CEO of Child Welfare Agency Arrested for Allegedly Choking Autistic 12-Year-Old

The CEO of a child welfare agency was arrested after being accused of putting a child in a chokehold.

Vincent Hillyer, who runs Great Circle Academy in Missouri, was arrested on May 7. A video from March, obtained by KMOV, appears to show him putting a 12-year-old autistic child in a headlock while seated on a couch.

In the video, a staff member appears to want to take the child away from Hillyer, but it seems he or she is ushered away by other staff members.

One staff member appears to try and help Hillyer restrain the child in a safer way, which still looks kind of odd, as the staff member and the man believed to be Hillyer stretch the child out by his arms and legs and hold them in place on the floor. One staff member throws a pillow down next to the group, which they don’t use.

Former employees claim that aggressive behavior from Hillyer towards children at the institute is common, KMOV reported.

“I feel like the children aren’t safe. They take in children and don’t provide the staff with enough training and then when things go wrong, they come and get on the staff,” former employee Joice Valentine told KMOV.

Staff members that reported Hillyer’s behavior were fired, and others didn’t dare to speak out for fear of losing their jobs, KMOV reported.

“We went and talked to the police but they started targeting us because we were the ones who started the initial investigation,” said former Great Circle employee Ricki Simms, via the news outlet.

The 59-year-old CEO of the institute was charged with six counts of first-degree endangering the welfare of a child/creating substantial risk, second-degree attempted endangering the welfare of a child, and one count of assault in the fourth degree.

Hillyer’s bond was set at $205,000.

Hillyers attorney doesn’t think the video provides the proper context.

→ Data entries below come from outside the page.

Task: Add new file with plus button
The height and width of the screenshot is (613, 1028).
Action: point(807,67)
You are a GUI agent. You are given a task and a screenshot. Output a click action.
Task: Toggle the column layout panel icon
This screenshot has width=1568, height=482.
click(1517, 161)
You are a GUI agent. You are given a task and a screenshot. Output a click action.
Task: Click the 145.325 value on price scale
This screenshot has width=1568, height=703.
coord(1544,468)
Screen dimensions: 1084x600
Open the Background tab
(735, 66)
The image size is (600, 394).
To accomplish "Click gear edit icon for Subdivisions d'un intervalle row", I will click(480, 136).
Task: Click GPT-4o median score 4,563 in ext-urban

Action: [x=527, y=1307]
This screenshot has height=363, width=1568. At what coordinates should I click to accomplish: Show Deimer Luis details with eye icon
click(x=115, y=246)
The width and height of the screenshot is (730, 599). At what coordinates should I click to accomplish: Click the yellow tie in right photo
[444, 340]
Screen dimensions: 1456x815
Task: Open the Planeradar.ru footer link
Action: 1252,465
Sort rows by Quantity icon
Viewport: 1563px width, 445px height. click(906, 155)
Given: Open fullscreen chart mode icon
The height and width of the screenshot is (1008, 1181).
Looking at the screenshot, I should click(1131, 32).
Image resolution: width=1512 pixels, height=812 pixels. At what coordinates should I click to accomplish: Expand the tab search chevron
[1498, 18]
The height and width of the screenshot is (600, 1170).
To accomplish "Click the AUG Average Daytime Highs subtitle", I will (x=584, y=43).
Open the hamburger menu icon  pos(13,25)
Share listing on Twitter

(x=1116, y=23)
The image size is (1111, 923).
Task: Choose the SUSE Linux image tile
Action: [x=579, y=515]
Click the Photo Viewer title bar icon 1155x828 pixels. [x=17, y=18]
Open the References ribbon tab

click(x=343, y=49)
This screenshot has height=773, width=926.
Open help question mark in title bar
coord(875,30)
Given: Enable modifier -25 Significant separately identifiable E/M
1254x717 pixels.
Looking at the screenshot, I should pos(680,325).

“He doesn’t choke anybody,” said attorney Joel Schwartz, via KMOV. “Mr. Hillyer acted appropriately in that situation he was sitting with the kid for several minutes, approximately 10-15 minutes the child bit him and he restrained him.”

Schwartz also refutes statements that his staff were not permitted to seek outside help during emergency situations with children.

Schwartz says that staff are to blame for Great Circle’s current troubles.

“In a nutshell someone did something wrong, they were fired for doing something wrong and now they are blaming the CEO, that is not a criminal charge,” Schwartz told KMOV.

Great Circle’s website says the company has campuses, counseling centers, and community-based services all over Missouri, and that they plan to serve 40,000 individuals in 2019.

The organization issued a statement, obtained by KMOV, in response to Hillyer’s arrest:

“Great Circle and the people who work here are fully committed to serving the behavioral health needs of nearly 45,000 children and families each year. Our top priority at all times is the health and well-being of those we exist to serve. Working with young clients who have acute behavioral health needs can often be difficult.

“Today, we became aware of an investigation by the Webster Groves Police Department related to care provided in a small number of circumstances. While we remain confident in the therapeutic approach used in our facilities, as an organization, we will fully cooperate with all of those who are investigating this matter. Given that this is an ongoing law enforcement investigation, we are not able to comment further at this time.”

Great Circle’s board of directors posted another statement on May 8 on Great Circle’s website announcing that Hillyer asked to be placed on administrative leave. Chief Operating Officer Paula Fleming and Chief of Staff John Money are assuming Hillyer’s role in his absence.

According to Hillyer’s LinkedIn profile, he has been the President and CEO of Great Circle for over 26 years. Before that, he was an executive at the Boys & Girls Town of Missouri.